* Excerpted text
Research Spotlight: An Affordable, Wearable Skin Temperature Monitoring Device for Early Detection of Infections

Dr. Swarup Bhunia, Director of the Warren B. Nelms Institute for the Connected World and Professor in the Department of Electrical and Computer Engineering, was recently featured in a CNET article about new smartwatch technologies. Dr. Bhunia discussed research of his team on the development of an affordable wearable device on the wrist that measures skin temperature to predict infection, such as COVID-19, or other medical conditions.

This research was published in IEEE Sensors Journal in January 2022. The paper titled, “A Wearable Skin Temperature Monitoring System for Early Detection of Infections,” is authored by Junjun Huan, Joshua S. Bernstein, Parker Difuntorum, Naren Vikram Raj Masna, Nikolaus Gravenstein, Swarup Bhunia, and Soumyajit Mandal.

* Data extract
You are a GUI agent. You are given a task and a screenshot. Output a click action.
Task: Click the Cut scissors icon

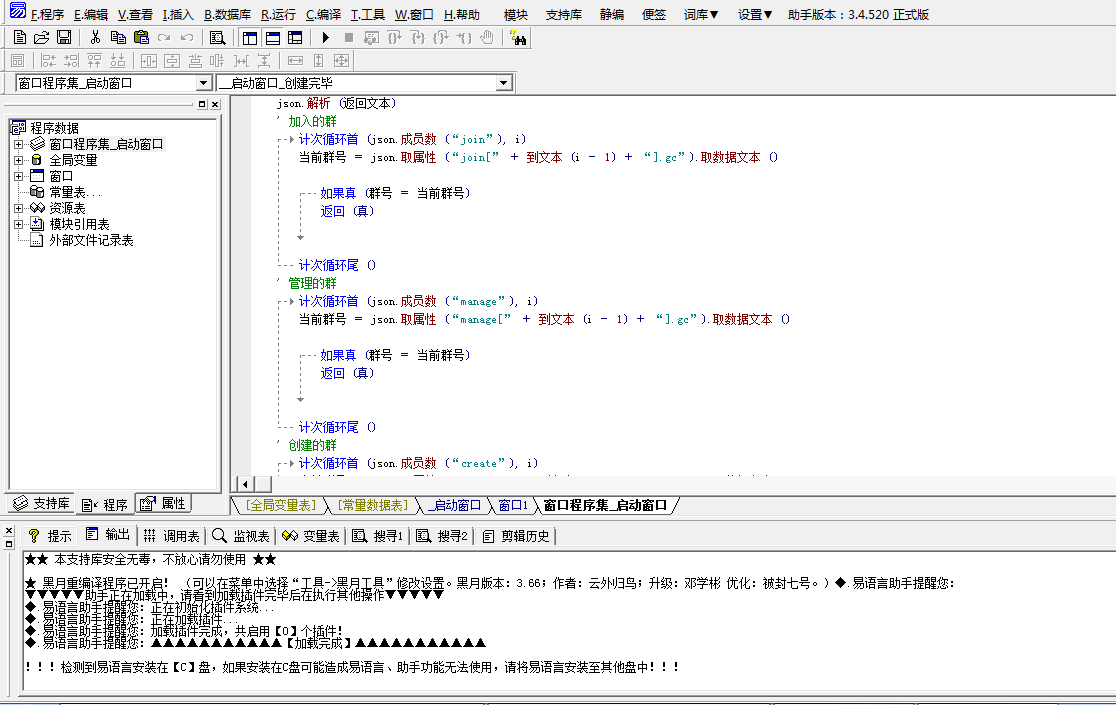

* What you will do
A - How would you put this sentence from the research spotlight on the wearable skin temperature monitor above into Spanish: "This research was published in IEEE Sensors Journal in January 2022."?
B - Can you continue the research spotlight on the wearable skin temperature monitor, picking up after its last sentence?

* Answers in order
A - Esta investigación se publicó en IEEE Sensors Journal en enero de 2022.

B -
The wearable, open-source wrist temperature monitoring system would enable the reliable identification of slowly-varying skin temperature patterns that may be indicative of infections. Many infectious agents, such as bacteria, viruses, parasites and fungi, can cause chronic, low-grade fever. Early detection of such low-grade fever can provide significant health benefits by acting as a screening tool for conducting further disease-specific tests. Unlike other smartwatches on the market, this device will be very cheap, just $10 or $15, and can therefore be more easily utilized on a large scale.